The New York Times published an article yesterday saying that Steve Jobs was a low-tech parent. Contrary to what you might think, Jobs did not let his kids have unfettered access (or in some cases any access) to the devices he created at Apple. Nick Biltin reports,
When Steve Jobs was running Apple, he was known to call journalists to either pat them on the back for a recent article or, more often than not, explain how they got it wrong. I was on the receiving end of a few of those calls. But nothing shocked me more than something Mr. Jobs said to me in late 2010 after he had finished chewing me out for something I had written about an iPad shortcoming.
“So, your kids must love the iPad?” I asked Mr. Jobs, trying to change the subject. The company’s first tablet was just hitting the shelves. “They haven’t used it,” he told me. “We limit how much technology our kids use at home.”
I’m sure I responded with a gasp and dumbfounded silence. I had imagined the Jobs’s household was like a nerd’s paradise: that the walls were giant touch screens, the dining table was made from tiles of iPads and that iPods were handed out to guests like chocolates on a pillow.

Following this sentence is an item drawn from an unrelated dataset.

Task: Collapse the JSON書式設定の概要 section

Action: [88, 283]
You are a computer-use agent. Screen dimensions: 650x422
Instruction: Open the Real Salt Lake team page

Nope, Mr. Jobs told me, not even close.
I am not saying that Steve Jobs was an all-around exemplary parent. I simply don’t know enough about him to make such a claim. But I do think that he was wise about this. Ubiquitous access to electronics is not good for kids (or grown-us for that matter). There is hardly any better way to wall your child off from reading and from the world of ideas than letting him spend all day in front of a screen. Read the rest here.
My oldest is 9 and we were so proud of him typing in his name for a password and playing games when he was 3. With my younger children I just think it’s sad when they want to be on the computer. We don’t have an iPad. We have a 3rd gen iPod touch that they get for special situations, a few times a year. I consider it a good day when they’ve gone the whole day with no movie or computer time; we don’t have cable or a broadcast signal. When they’re in a media cycle (aka I’m being really permissive and it’s too hot to go to a park), that’s all they want. 3 year old + media withdrawal = ugly.